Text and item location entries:
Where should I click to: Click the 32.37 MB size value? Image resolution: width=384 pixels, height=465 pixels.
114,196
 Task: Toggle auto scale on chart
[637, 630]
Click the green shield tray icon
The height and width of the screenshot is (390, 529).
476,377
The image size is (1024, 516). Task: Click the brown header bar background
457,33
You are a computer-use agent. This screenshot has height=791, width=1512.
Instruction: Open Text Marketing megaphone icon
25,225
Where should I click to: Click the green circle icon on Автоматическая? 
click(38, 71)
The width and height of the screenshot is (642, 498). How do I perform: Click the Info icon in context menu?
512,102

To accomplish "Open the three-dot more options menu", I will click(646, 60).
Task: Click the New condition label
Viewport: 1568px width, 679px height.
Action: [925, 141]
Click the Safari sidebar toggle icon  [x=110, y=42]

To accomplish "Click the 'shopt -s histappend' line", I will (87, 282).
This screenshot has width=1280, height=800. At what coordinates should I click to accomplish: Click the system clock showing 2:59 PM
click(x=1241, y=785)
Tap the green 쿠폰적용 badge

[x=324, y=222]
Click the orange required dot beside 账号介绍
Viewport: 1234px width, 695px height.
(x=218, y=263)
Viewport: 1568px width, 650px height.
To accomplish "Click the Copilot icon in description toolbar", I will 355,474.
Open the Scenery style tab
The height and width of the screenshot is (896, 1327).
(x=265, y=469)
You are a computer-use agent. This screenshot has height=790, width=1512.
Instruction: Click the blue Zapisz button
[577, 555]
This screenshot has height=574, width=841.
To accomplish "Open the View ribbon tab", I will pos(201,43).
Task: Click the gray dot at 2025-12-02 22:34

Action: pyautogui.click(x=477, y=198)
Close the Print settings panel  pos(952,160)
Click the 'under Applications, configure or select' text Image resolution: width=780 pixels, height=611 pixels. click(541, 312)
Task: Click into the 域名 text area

* _REQUIRED TASK_:
Copy every line of the text and item location entries above word for word, with no changes.

* _OUTPUT OF THE TASK_:
Where should I click to: Click the 32.37 MB size value? Image resolution: width=384 pixels, height=465 pixels.
114,196
 Task: Toggle auto scale on chart
[637, 630]
Click the green shield tray icon
The height and width of the screenshot is (390, 529).
476,377
The image size is (1024, 516). Task: Click the brown header bar background
457,33
You are a computer-use agent. This screenshot has height=791, width=1512.
Instruction: Open Text Marketing megaphone icon
25,225
Where should I click to: Click the green circle icon on Автоматическая? 
click(38, 71)
The width and height of the screenshot is (642, 498). How do I perform: Click the Info icon in context menu?
512,102

To accomplish "Open the three-dot more options menu", I will click(646, 60).
Task: Click the New condition label
Viewport: 1568px width, 679px height.
Action: [925, 141]
Click the Safari sidebar toggle icon  [x=110, y=42]

To accomplish "Click the 'shopt -s histappend' line", I will (87, 282).
This screenshot has width=1280, height=800. At what coordinates should I click to accomplish: Click the system clock showing 2:59 PM
click(x=1241, y=785)
Tap the green 쿠폰적용 badge

[x=324, y=222]
Click the orange required dot beside 账号介绍
Viewport: 1234px width, 695px height.
(x=218, y=263)
Viewport: 1568px width, 650px height.
To accomplish "Click the Copilot icon in description toolbar", I will 355,474.
Open the Scenery style tab
The height and width of the screenshot is (896, 1327).
(x=265, y=469)
You are a computer-use agent. This screenshot has height=790, width=1512.
Instruction: Click the blue Zapisz button
[577, 555]
This screenshot has height=574, width=841.
To accomplish "Open the View ribbon tab", I will pos(201,43).
Task: Click the gray dot at 2025-12-02 22:34

Action: pyautogui.click(x=477, y=198)
Close the Print settings panel  pos(952,160)
Click the 'under Applications, configure or select' text Image resolution: width=780 pixels, height=611 pixels. click(541, 312)
Task: Click into the 域名 text area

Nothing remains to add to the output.